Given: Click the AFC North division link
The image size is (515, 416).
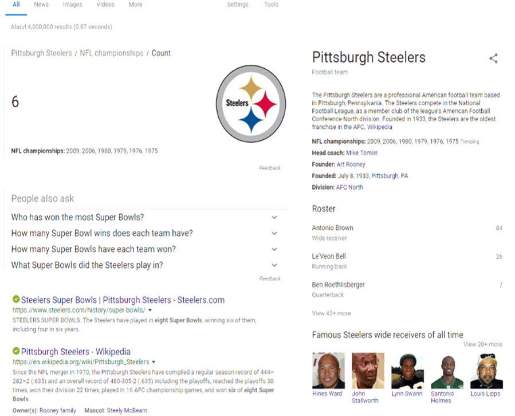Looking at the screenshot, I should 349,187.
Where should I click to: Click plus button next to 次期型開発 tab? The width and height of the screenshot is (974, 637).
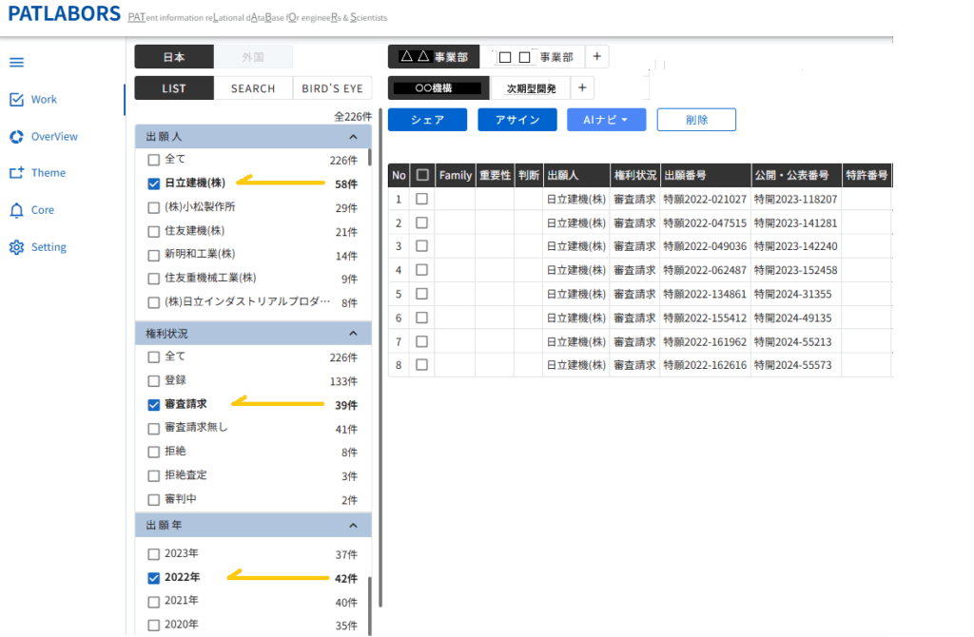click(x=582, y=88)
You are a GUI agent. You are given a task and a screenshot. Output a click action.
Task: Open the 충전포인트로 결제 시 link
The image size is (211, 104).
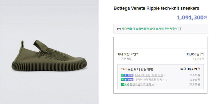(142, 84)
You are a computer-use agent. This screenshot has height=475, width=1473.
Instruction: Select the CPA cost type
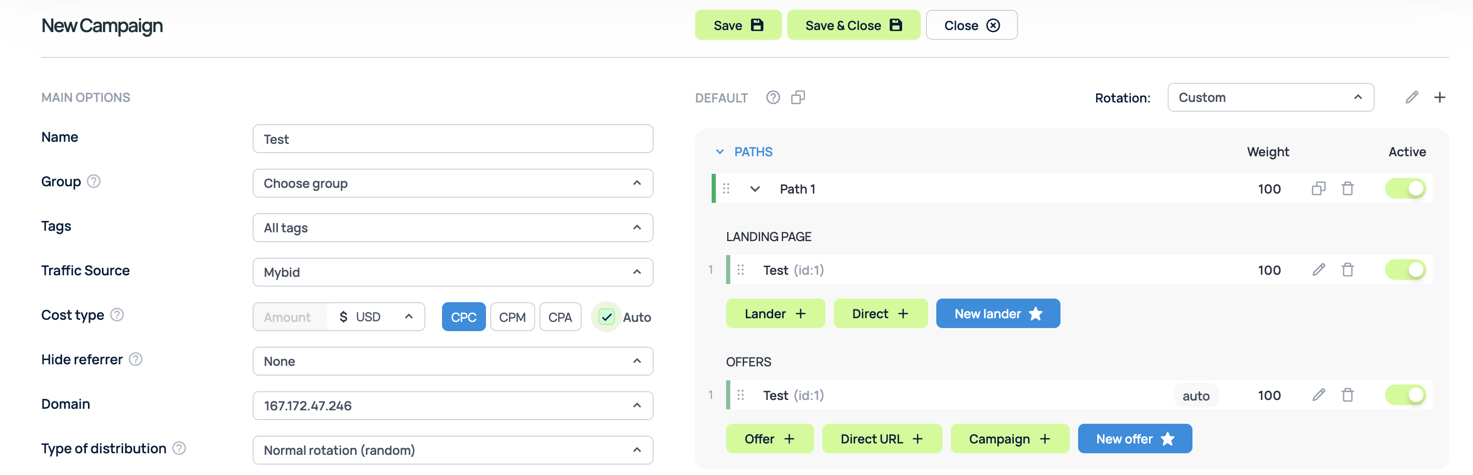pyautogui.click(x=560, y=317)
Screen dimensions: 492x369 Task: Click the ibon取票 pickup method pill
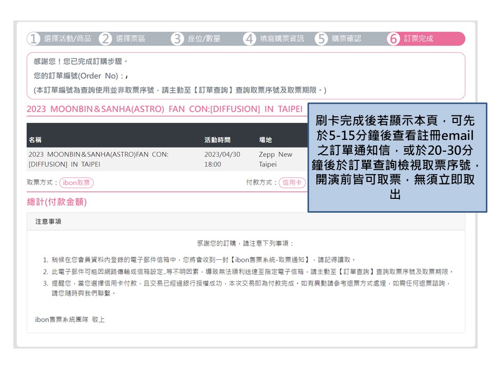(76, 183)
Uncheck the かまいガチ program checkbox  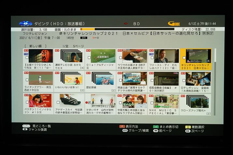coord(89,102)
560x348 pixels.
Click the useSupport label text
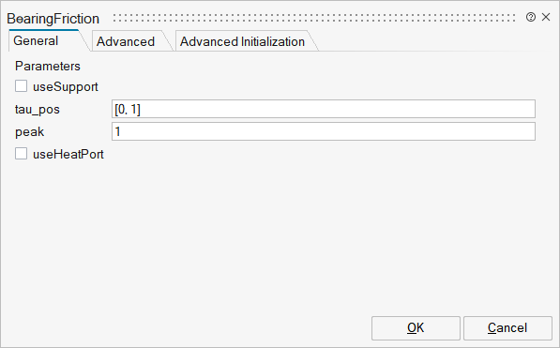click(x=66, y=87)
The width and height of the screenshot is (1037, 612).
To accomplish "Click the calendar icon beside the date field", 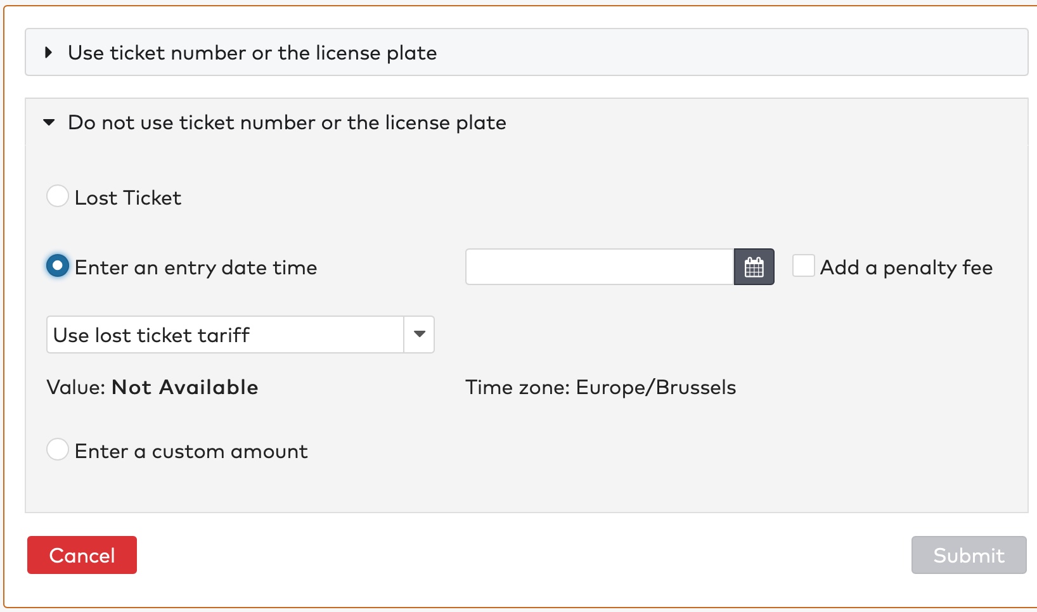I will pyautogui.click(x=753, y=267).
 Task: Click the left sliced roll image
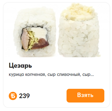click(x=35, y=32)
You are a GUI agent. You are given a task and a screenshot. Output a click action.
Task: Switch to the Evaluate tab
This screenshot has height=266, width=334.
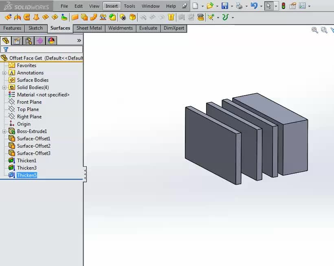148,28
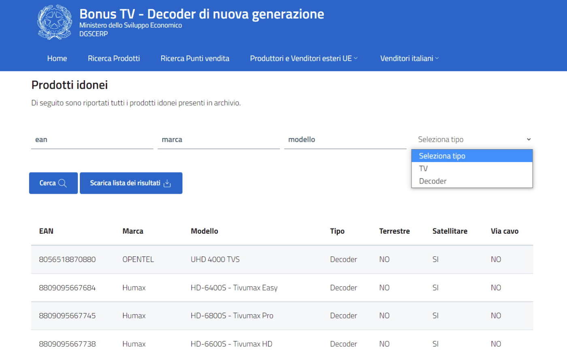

_ _ _ _

- **Consigne**: Comptez les lignes des items qui contiennent la chaîne « height », en respectant la casse. Indiquez seulement le nombre obtenu.

- **Corrigé complet**: 4